I graduated from St. Olaf with degrees in philosophy, English, and medieval studies in 2007. I then pursued a MA degree in Catholic Studies from the University of St. Thomas (2009). In the summers, I taught reading classes to students of all ages (4-55!) and worked at a theater camp in Duluth though Americorps. Then, after working for 2 years as the director of communications at a Catholic parish in the Twin Cities area, I moved to Berkeley, CA, where I am currently writing my thesis for a dual degree program (MA in philosophy, MA in theology and the arts). I intend to do doctoral work in theology beginning in 2014 or 2015.  My interests in philosophy are primarily in aesthetics, classical metaphysics, epistemology, and the relationship between philosophy and theology. On the theology side, I am most interested in the theology of Joseph Ratzinger; I am writing my thesis on him, entitled “The Way of the Logos: Beauty, Faith and Reason in the Theology of Joseph Ratzinger.”

David Moon, Class of 2008

After graduating in 2008 and temping my way through the worst of the Great Recession, I was accepted into graduate school at the University of Wisconsin-Madison (philosophy and law).  In winter 2013 I completed the M.A. portion of the philosophy program.  I’m currently writing my prelim paper on value incomparability and incommensurability, and this spring (2014) I’ll finish my J.D. with the law school.  After that, I’ll begin the (daunting but exciting) process of writing a philosophy dissertation.  I’m more than happy to chat with current St. Olaf students who have questions about grad school, law school, or anything else.

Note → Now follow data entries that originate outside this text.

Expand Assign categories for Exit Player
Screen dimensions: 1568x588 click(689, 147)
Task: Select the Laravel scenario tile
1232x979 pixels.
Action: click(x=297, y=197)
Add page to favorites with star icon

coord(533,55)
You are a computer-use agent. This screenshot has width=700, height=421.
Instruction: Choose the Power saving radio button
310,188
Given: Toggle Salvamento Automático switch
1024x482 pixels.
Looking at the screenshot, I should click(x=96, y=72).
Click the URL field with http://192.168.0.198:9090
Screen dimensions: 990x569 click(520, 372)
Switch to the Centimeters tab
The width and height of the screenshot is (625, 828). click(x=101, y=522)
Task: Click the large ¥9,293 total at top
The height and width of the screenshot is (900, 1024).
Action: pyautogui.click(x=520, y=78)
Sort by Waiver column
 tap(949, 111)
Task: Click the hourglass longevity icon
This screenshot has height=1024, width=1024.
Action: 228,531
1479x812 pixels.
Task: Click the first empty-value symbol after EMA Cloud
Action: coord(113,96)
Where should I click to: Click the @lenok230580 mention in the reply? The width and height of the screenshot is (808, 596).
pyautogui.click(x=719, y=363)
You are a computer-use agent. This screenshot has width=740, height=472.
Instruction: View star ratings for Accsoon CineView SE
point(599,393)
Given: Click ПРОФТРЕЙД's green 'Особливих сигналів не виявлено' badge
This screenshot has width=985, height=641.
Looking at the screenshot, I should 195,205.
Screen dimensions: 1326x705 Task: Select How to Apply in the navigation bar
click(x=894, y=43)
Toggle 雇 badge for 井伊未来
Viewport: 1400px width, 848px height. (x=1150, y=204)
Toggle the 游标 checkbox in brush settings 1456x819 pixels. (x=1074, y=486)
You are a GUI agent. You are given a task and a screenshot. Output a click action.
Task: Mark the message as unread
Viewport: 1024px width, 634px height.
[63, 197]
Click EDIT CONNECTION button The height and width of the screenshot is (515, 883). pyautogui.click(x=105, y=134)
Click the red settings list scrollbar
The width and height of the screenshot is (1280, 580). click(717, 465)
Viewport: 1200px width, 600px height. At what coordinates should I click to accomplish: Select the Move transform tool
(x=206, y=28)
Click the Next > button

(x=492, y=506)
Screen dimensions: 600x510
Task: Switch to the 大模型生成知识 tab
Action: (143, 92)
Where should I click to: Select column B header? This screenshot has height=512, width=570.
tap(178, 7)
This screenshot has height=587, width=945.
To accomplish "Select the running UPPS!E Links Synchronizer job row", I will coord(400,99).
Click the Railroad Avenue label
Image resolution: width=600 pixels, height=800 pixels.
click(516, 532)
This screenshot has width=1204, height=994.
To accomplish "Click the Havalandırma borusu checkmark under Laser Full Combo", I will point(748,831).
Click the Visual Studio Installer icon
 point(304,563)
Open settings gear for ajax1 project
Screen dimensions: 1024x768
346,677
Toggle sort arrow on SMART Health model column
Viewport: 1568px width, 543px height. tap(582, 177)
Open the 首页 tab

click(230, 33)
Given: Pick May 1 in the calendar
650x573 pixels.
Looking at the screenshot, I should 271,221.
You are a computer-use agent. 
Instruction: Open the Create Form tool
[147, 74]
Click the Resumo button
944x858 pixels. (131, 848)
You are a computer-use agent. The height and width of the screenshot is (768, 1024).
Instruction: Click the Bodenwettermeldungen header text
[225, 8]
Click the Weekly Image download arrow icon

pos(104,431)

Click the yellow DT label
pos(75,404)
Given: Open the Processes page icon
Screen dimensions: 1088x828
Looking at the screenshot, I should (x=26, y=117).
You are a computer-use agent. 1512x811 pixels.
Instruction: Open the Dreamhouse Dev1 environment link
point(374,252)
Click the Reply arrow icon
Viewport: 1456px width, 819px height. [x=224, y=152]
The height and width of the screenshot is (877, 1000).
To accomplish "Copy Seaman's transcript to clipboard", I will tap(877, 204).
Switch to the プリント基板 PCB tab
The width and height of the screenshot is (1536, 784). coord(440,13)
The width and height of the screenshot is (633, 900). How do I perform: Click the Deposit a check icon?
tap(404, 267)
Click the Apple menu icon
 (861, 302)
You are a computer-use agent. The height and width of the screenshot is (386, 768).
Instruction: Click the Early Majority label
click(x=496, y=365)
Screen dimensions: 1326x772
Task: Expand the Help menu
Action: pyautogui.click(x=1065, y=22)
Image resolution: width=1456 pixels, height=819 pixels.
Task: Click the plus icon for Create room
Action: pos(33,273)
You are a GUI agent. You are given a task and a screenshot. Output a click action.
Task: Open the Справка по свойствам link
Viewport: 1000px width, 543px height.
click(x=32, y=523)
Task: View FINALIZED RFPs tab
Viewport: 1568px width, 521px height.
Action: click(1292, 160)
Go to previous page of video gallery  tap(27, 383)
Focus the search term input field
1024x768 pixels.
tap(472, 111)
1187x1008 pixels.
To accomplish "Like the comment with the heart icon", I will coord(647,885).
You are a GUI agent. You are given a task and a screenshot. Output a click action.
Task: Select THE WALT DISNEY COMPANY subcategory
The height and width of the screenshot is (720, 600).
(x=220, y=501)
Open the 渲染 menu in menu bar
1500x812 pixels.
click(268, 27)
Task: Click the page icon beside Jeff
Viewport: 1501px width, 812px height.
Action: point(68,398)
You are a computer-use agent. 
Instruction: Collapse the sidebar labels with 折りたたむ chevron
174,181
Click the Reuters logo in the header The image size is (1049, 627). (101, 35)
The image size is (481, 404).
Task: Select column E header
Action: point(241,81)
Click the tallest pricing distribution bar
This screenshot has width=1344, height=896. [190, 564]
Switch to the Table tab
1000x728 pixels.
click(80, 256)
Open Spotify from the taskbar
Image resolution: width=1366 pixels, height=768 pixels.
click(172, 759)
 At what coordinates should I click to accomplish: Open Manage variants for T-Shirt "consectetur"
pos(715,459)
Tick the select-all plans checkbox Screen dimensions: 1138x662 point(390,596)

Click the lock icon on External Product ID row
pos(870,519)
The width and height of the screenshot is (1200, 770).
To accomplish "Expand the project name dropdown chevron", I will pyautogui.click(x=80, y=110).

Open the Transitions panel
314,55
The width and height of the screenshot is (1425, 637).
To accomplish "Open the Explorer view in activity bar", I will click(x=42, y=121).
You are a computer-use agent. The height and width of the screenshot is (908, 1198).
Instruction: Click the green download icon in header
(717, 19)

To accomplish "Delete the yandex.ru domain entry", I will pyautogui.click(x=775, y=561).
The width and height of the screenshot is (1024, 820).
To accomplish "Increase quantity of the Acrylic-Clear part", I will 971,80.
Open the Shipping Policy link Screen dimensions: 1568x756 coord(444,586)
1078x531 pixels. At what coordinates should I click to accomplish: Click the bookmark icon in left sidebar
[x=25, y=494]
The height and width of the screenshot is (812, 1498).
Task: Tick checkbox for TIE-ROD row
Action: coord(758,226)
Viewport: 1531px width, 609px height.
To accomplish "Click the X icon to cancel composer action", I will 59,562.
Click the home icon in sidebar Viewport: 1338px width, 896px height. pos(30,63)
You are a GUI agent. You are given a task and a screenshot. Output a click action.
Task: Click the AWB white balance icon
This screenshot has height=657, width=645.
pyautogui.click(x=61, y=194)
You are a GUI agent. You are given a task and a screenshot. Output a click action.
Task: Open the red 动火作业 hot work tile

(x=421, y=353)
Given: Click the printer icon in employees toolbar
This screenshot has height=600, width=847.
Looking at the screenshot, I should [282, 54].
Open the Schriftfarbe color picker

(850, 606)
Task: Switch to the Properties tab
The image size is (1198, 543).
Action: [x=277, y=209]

Jason Smith, Class of 2009

I have entered the doctoral program in religious studies at Harvard Divinity School, having finished my MTS degree from the same institution last May.  I’m based in the comparative religion subfield, with a regional focus on South Asian religion.  The program has been an excellent fit for me academically, and I’ve really enjoyed my time in the program thus far.  I have an excellent group of student colleagues in my cohort, and I’ve found a wonderful set of mentors among the faculty here.  Thank you for all your support several years ago when I was applying to master’s programs!  I could not have made it this far without the help of St. Olaf faculty members.

As for some reflections on my time in the Philosophy Department:  I graduated from St. Olaf in 2009 with a degree in philosophy and religion.  If there is one thing I gained from my philosophy major, it is undoubtedly a strong set of writing skills that have served me well both professionally in a non-profit setting and academically as I’ve gone on to pursue graduate work in religious studies.  In particular, I credit Jeanine Grenberg’s “Modern Philosophy” course with training me on how to read a text closely, analyze it carefully, and write a carefully-crafted interpretive paper based on that text; I also credit Charles Taliaferro’s “Philosophy of Religion” seminar with teaching me how to think creatively in new and exciting ways, engage with peers in a rigorous yet respectful intellectual environment, and unite my passion for the study of both philosophy and religion.  As I pursue graduate work in religious studies at Harvard Divinity School, I am constantly grateful for the excellent education I received from the Philosophy Department and the faculty within it.  I certainly would not be the graduate student I am today without my St. Olaf education, and I will always look back fondly on my days studying philosophy.